The terms of reference for this report were established by the Scottish Government to which the Indigo House Group Ltd (Indigo House) submitted a detailed proposal and methodology accepted by the Scottish Government. The scope of our work involved an ‘audit’ of the empty homes social policy interventions in Scotland. The work did not constitute an audit as defined by the Auditing Standards for the UK and except where specifically stated Indigo House has not sought to establish the reliability of any sources or information provided to Indigo House by reference to independent evidence. The scope of our review was not an audit conducted in accordance with the Auditing Standards applicable to, and applied for the purposes, of the external audit of financial statements for reporting purposes in the UK and our report should not therefore be relied upon to provide the same level of assurance as an audit prepared in accordance with these standards.

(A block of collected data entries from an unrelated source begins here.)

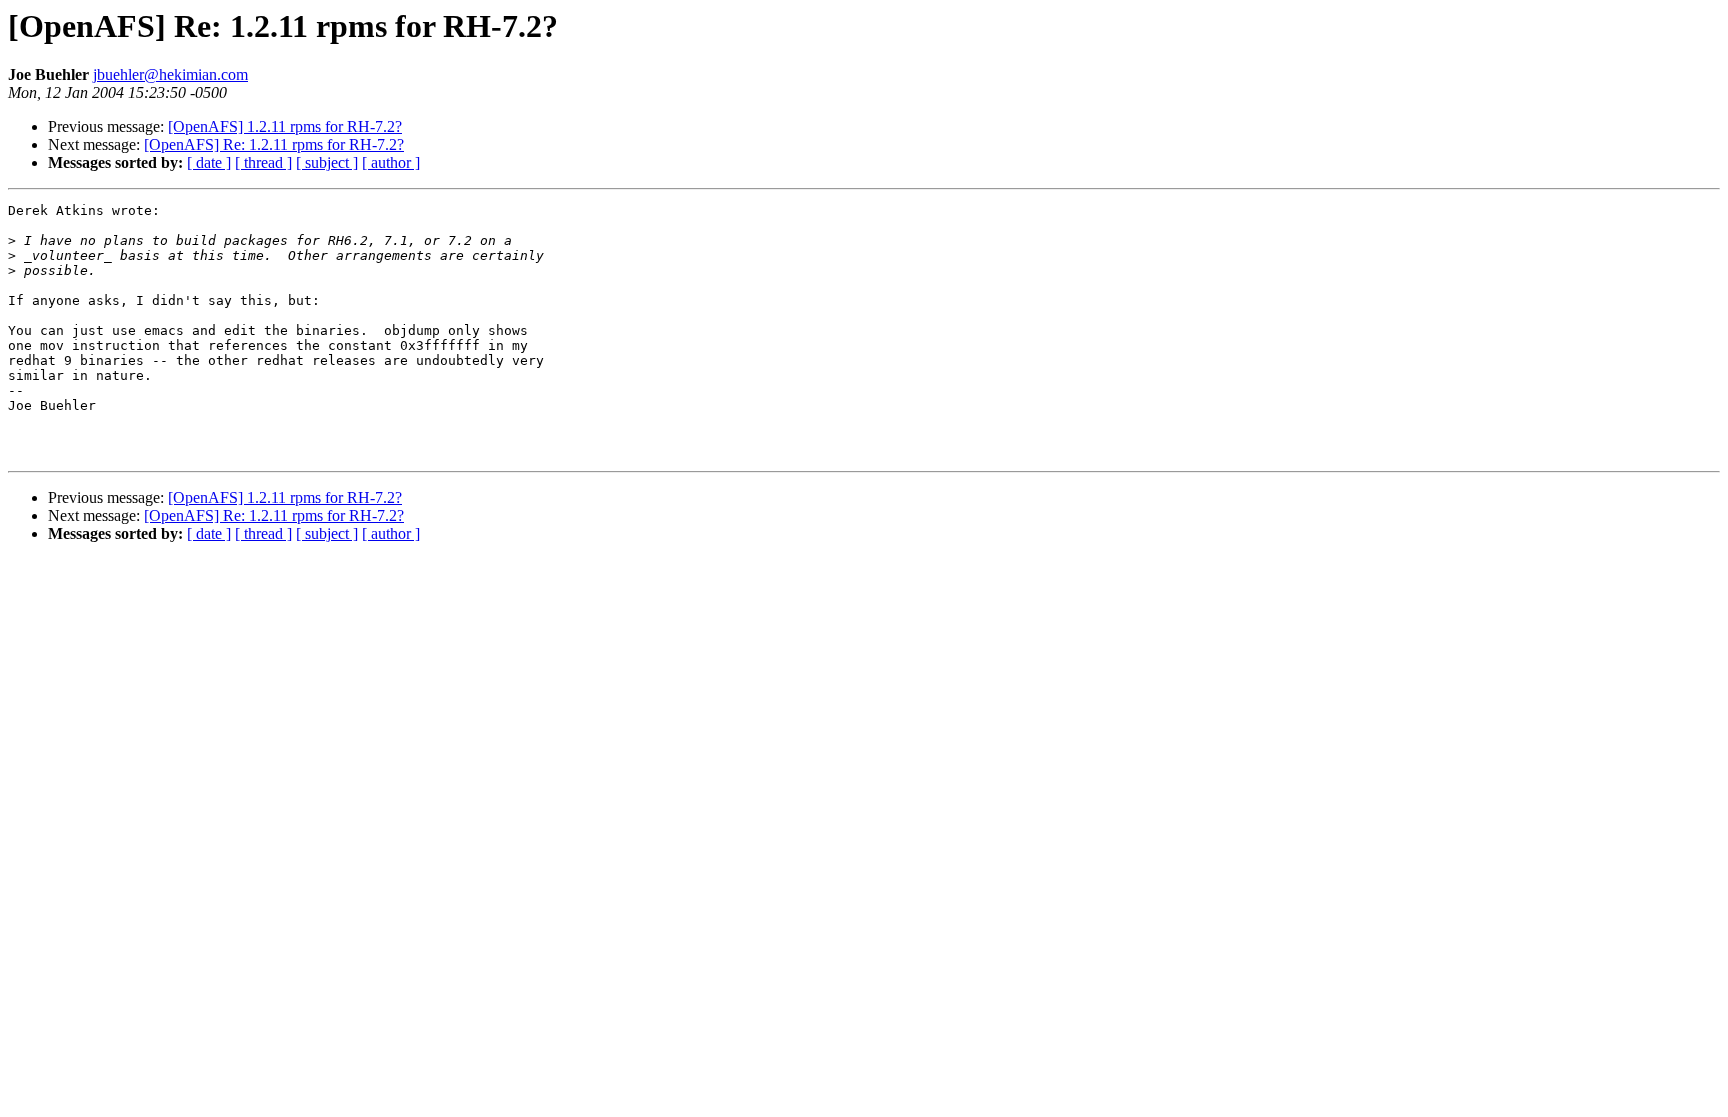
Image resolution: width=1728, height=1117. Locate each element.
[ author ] (391, 162)
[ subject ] (327, 162)
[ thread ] (263, 162)
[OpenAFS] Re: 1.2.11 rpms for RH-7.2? (274, 144)
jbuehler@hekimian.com (170, 74)
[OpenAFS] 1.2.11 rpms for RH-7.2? (285, 126)
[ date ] (209, 162)
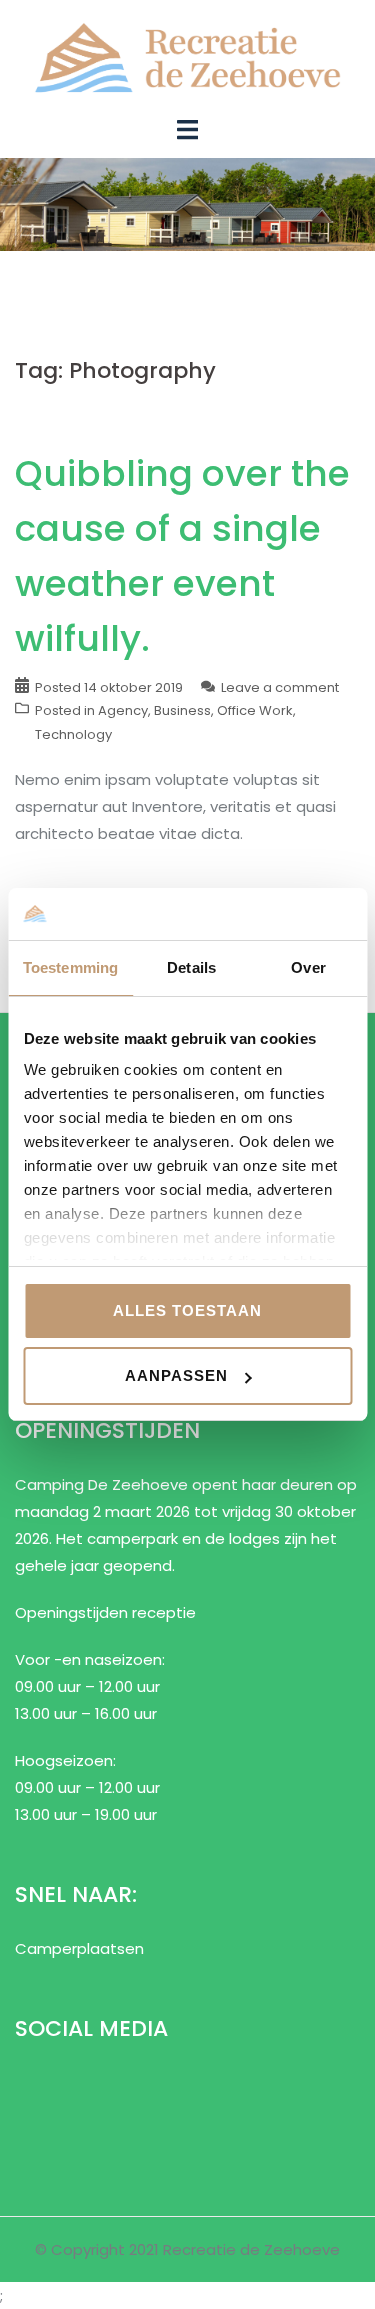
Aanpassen (176, 1375)
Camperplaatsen (79, 1948)
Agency (123, 710)
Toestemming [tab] (70, 967)
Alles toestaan (187, 1310)
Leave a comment (280, 687)
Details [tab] (191, 967)
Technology (73, 734)
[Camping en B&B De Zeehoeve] (187, 56)
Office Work (255, 710)
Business (182, 710)
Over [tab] (308, 967)
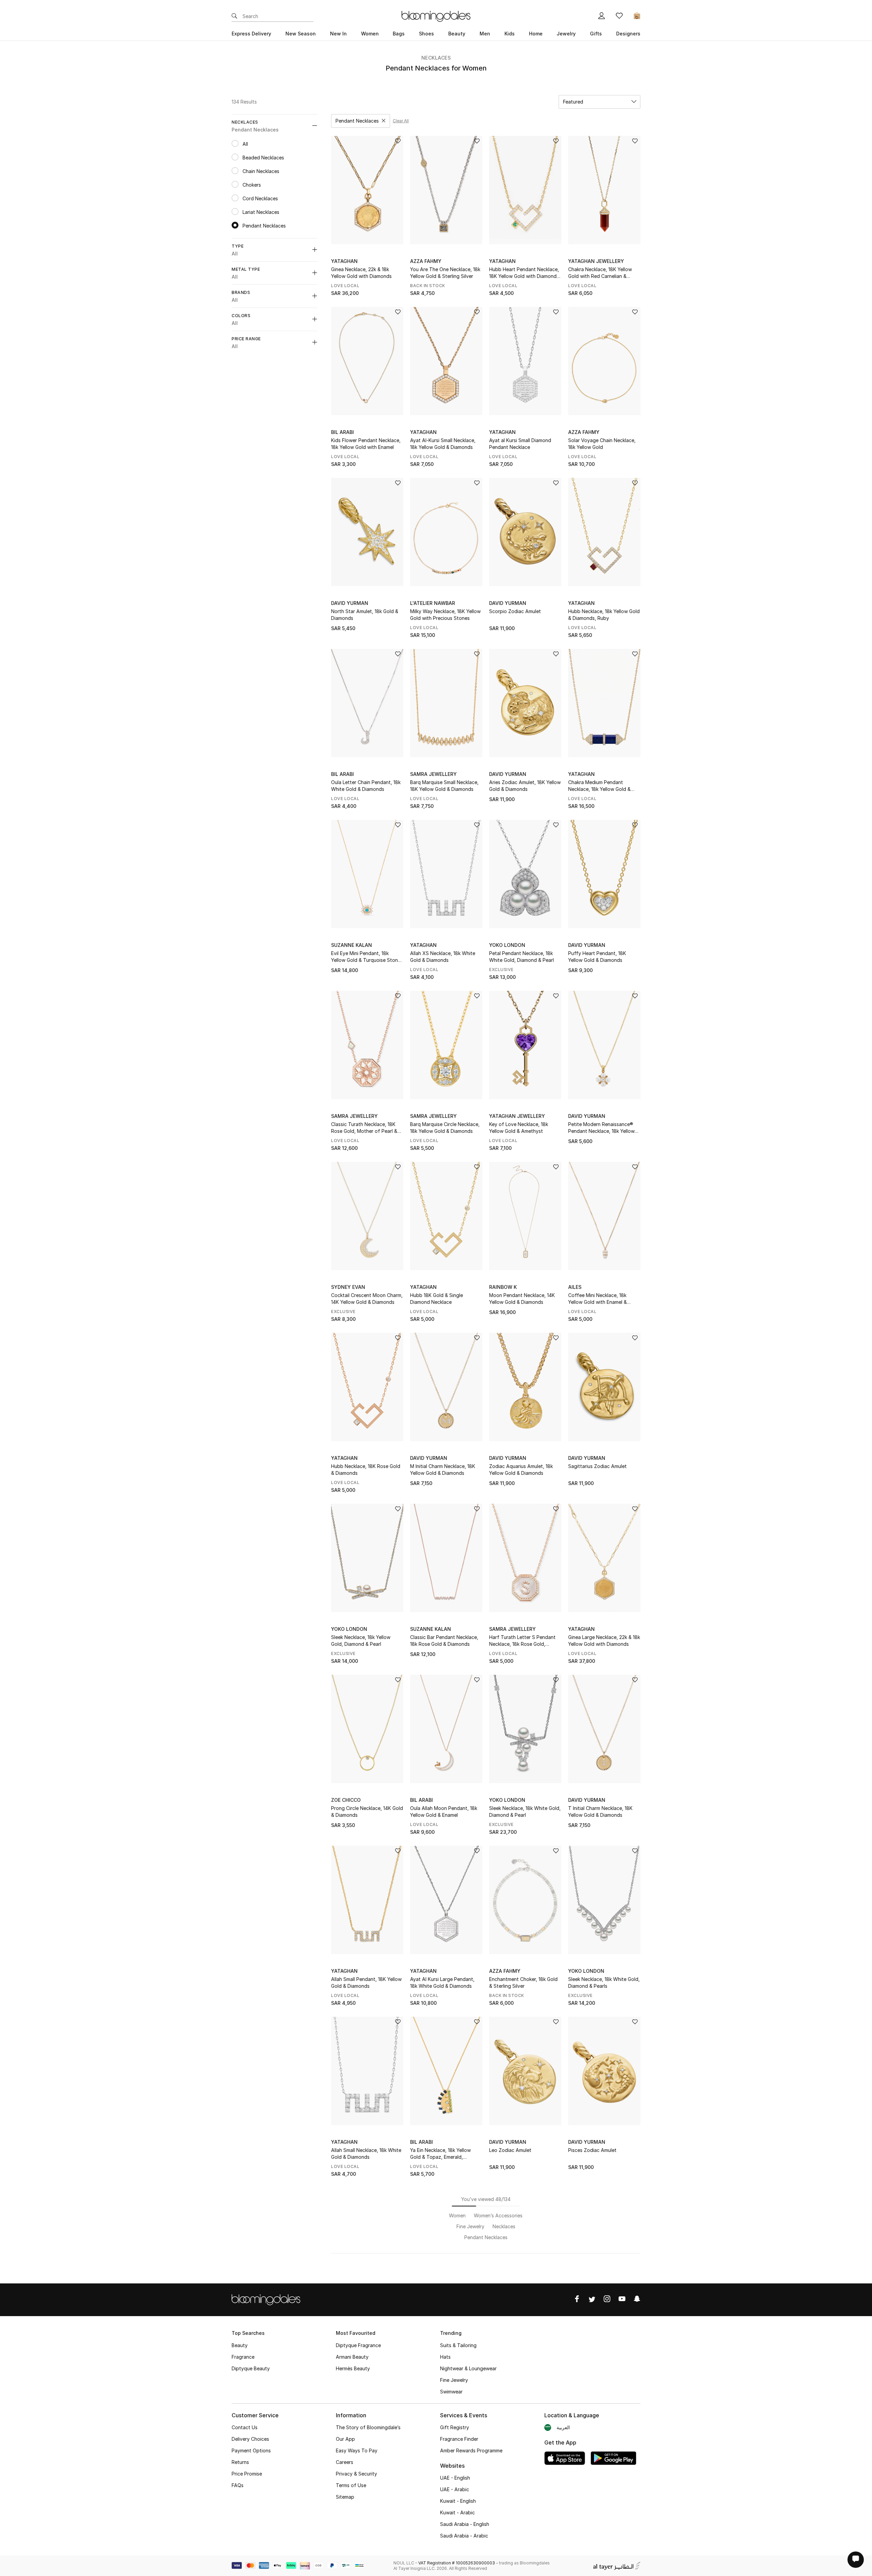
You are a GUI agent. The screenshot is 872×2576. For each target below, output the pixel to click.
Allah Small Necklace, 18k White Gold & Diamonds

Indigo House accepts no duty of care or liability towards any other party other than the Scottish Government in respect of any matters arising from, or in connection with this report and accordingly if such other persons choose to rely upon any of the contents of this report they do so at their own risk. The Indigo House Group has reviewed the information provided to us by the Scottish Government and other stakeholders as referenced, and have sought information and explanations from Scottish Government representatives and other stakeholders as deemed necessary. Indigo House has also satisfied itself, so far as possible, the information provided to the company is consistent with other information obtained by Indigo House in the course of our work. Scottish Government and other stakeholders participating in this research are responsible for all information provided to Indigo House for the purposes of this work and we accept no responsibility for such information or the completeness or accuracy of such information.

Research limitations

Qualitative research

The qualitative research enables intensive exploration and description of key issues, thus allowing for insights into participants’ views. The researcher can make reasonable judgements as to the prevalence of such views, although the nature of qualitative research (i.e. the number of interviews typically achieved, the free-form nature of responses, etc.) means that it is not possible to generalise the findings in a statistical sense. The qualitative approach allows the researchers, given the number of interviews involved in this research and the recurring themes found, to summarise and develop general propositions and conclusions. This was possible for the local authority and wider stakeholder interviews where 29 people were interviewed. For the homeowners, a small number of six interviews was achieved, and their opinion and case studies provide illustrations of lived experience.

Quantitative research

The local authority survey resulted in a 91% response rate. For the homeowners survey 197 responses were received, but we cannot calculate a response rate or quote a level of statistical significance for this survey as the population of empty homeowners is unknown. As such the homeowner survey results should be treated as indicative only. The small number of responses at a local level means that there has been no disaggregation of responses by different local authority areas.